Lesetext
-----

Demzufolge seien 2019 insgesamt 72 Polizeivollzugsbeamte Opfer von Tötungsdelikten geworden – wobei es sich “bei allen Delikten um Versuche” gehandelt habe. Im Zuständigkeitsbereich der Bundespolizei seien im Jahr 2017 drei Personen durch Schusswaffengebrauch verletzt worden.
Zugleich heißt es in der Antwort: “Eine systematische Registrierung und Auswertung von Berichten über mutmaßliche rechtswidrige Polizeigewalt findet nicht statt.” Eine Beantwortung von Mihalic' Frage “wäre mithin nur durch eine händische Auswertung möglich”. Diese sei aus personellen Gründen nicht machbar.

-----

Aufgabenstellung
1. Beantworten Sie die folgenden Fragen zum Lesetext.
(a) Wie viele Polizeivollzugsbeamte wurden 2019 Opfer von Tötungsdelikten?
(b) Wie viele Personen wurden 2017 im Zuständigkeitsbereich der Bundespolizei durch Schusswaffengebrauch verletzt?
(c) Aus welchen Gründen ist eine händische Auswertung nicht machbar?
2. Schreiben Sie den Lesetext über Polizeigewalt im Anschluss an seinen letzten Satz weiter.

Ausgangsmaterial
-----

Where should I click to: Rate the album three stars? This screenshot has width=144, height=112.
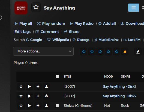tap(100, 52)
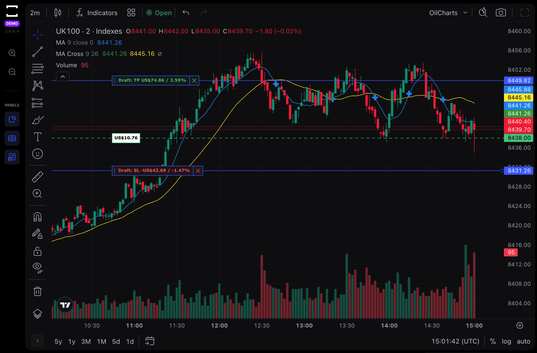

-----

Lösungen
1.
(a) 72 Polizeivollzugsbeamte; bei allen Delikten handelte es sich um Versuche.
(b) Drei Personen.
(c) Aus personellen Gründen.

2.
Anzeigen zum Teil erfasst
Teilweise erfasst sind Anzeigen wegen rechtswidriger Polizeigewalt. Beim Bundeskriminalamt war die Zahl dieser Anzeigen von 2017 bis 2019 laut Antwort gleich null. Die Zollverwaltung zählte in demselben Zeitraum sechs Anzeigen. Die Bundespolizei erfasst gegen ihre Beamten erstattete Strafanzeigen im Allgemeinen, aber keine Anzeigen wegen rechtswidriger Gewalt im Besonderen.
Auf die Frage der Grünen-Politikerin, wie viele Fälle von polizeilichem Fehlverhalten gegenüber Bürgerinnen und Bürgern in den vergangenen drei Jahren bei den Polizeibehörden des Bundes intern gemeldet worden seien und wie damit umgegangen worden sei, schreibt das Ministerium: “Der Bundesregierung liegen keine Erkenntnisse im Sinne der Fragestellung vor.”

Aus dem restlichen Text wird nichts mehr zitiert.